— Task —
Return everything in the material from the line containing "Where should I click to: Click the green" down to the line containing "will click(1042, 271).", copied word for word, both of those lines included.

— Records for this exercise —
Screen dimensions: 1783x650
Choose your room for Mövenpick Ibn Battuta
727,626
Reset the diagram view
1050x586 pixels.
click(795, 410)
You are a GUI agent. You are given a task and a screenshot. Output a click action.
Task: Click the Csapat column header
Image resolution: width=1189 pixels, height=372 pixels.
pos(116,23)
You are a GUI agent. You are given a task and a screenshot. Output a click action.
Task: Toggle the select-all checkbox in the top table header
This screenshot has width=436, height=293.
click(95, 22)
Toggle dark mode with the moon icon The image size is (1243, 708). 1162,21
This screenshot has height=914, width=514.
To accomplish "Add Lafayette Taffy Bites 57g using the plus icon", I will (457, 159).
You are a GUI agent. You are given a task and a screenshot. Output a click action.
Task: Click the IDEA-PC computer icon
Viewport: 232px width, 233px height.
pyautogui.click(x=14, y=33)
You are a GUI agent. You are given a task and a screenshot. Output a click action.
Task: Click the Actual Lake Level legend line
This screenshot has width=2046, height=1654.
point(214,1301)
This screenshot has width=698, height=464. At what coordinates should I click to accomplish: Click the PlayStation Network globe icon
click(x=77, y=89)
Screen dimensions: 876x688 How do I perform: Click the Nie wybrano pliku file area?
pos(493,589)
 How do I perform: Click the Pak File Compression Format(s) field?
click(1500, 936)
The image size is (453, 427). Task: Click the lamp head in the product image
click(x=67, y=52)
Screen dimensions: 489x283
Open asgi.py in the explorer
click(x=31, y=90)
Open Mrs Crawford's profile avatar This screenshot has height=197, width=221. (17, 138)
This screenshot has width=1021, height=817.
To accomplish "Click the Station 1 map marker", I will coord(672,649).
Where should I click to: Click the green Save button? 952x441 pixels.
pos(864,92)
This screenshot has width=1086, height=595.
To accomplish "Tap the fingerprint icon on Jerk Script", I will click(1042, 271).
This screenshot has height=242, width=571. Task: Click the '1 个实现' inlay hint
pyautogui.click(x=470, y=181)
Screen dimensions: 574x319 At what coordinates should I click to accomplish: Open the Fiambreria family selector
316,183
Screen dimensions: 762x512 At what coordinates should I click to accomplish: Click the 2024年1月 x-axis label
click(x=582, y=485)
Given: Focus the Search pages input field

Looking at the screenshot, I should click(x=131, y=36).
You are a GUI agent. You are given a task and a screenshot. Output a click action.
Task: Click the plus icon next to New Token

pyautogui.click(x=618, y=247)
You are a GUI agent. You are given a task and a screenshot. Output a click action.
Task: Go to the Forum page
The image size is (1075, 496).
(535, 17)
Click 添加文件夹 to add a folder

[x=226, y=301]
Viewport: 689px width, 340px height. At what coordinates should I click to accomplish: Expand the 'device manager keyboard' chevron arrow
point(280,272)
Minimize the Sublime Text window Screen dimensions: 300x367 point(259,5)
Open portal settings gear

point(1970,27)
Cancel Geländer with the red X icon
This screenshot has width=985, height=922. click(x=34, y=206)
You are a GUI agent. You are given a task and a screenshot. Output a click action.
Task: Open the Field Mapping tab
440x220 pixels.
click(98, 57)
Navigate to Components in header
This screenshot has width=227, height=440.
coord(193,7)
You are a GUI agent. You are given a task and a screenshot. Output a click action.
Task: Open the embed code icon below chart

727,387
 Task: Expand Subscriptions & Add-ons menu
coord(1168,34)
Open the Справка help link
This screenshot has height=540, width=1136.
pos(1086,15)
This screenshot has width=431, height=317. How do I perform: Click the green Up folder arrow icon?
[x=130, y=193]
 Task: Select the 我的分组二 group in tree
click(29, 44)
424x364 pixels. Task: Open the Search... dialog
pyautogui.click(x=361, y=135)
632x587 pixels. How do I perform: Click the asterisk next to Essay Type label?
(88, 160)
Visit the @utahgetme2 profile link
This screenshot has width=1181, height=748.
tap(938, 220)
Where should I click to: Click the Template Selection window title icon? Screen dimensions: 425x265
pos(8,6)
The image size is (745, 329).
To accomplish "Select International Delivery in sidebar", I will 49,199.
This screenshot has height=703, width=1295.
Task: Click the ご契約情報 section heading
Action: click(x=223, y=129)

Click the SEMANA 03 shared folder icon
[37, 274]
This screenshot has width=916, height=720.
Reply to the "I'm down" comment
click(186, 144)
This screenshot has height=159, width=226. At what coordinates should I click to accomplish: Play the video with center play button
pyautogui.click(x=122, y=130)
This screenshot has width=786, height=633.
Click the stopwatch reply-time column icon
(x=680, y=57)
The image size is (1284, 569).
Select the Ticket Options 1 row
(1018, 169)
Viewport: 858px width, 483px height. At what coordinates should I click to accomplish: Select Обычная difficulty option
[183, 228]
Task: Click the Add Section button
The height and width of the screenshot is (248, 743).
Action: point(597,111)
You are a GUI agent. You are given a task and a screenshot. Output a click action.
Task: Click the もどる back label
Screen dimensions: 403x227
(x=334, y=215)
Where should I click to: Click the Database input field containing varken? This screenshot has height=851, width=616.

— Answer for the task —
Where should I click to: Click the green Save button? 952x441 pixels.
pos(864,92)
This screenshot has width=1086, height=595.
To accomplish "Tap the fingerprint icon on Jerk Script", I will click(1042, 271).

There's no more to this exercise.